A bird that’s rare in these parts, a snowy owl, will fly today – by plane – from Huntersville’s Carolina Raptor Center to Vermont for release back into the wild.
The young male was trapped at Piedmont Triad International Airport in Greensboro, where he was a potential danger to aircraft, and brought to the Huntersville center on Dec. 14. He arrived skinny and covered in feather lice, but otherwise in good condition. After treatment, the owl was soon flying effortlessly in an outdoor cage.
The owl will be banded and released Tuesday at a wildlife refuge, where other snowy owls have been seen, by the Vermont Institute of Natural Science in Queechee.
The large, powerful birds breed in summer in the high Arctic tundra and are colored as camouflage for northern winters. Some spend winters in southeastern Canada, the Upper Great Lakes states and New England.
But snowy owls have been reported several times this winter from the Piedmont to the Outer Banks, making their first appearances in several years. Ornithologists had predicted what is called an “irruption” of snowy owls across the U.S., a rare but not new event.
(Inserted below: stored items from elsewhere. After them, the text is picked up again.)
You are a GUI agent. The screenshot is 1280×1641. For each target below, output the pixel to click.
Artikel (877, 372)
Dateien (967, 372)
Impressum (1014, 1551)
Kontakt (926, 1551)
In the winter of 2013-14, the website Project Snow Storm reports, snowy owls were seen as far south as Florida and Bermuda. It’s believed that irruptions follow years in which the owls’ summer prey, such as lemmings and voles, are in great abundance. That in turn leads to larger numbers of eggs laid by the owls.
The snowy owl was the second one the Carolina Raptor Center had treated this winter. The other – the first the center had treated in its history of more than 40 years – came in severely emaciated and with a fungal infection of the air sacs. That bird died within a few days.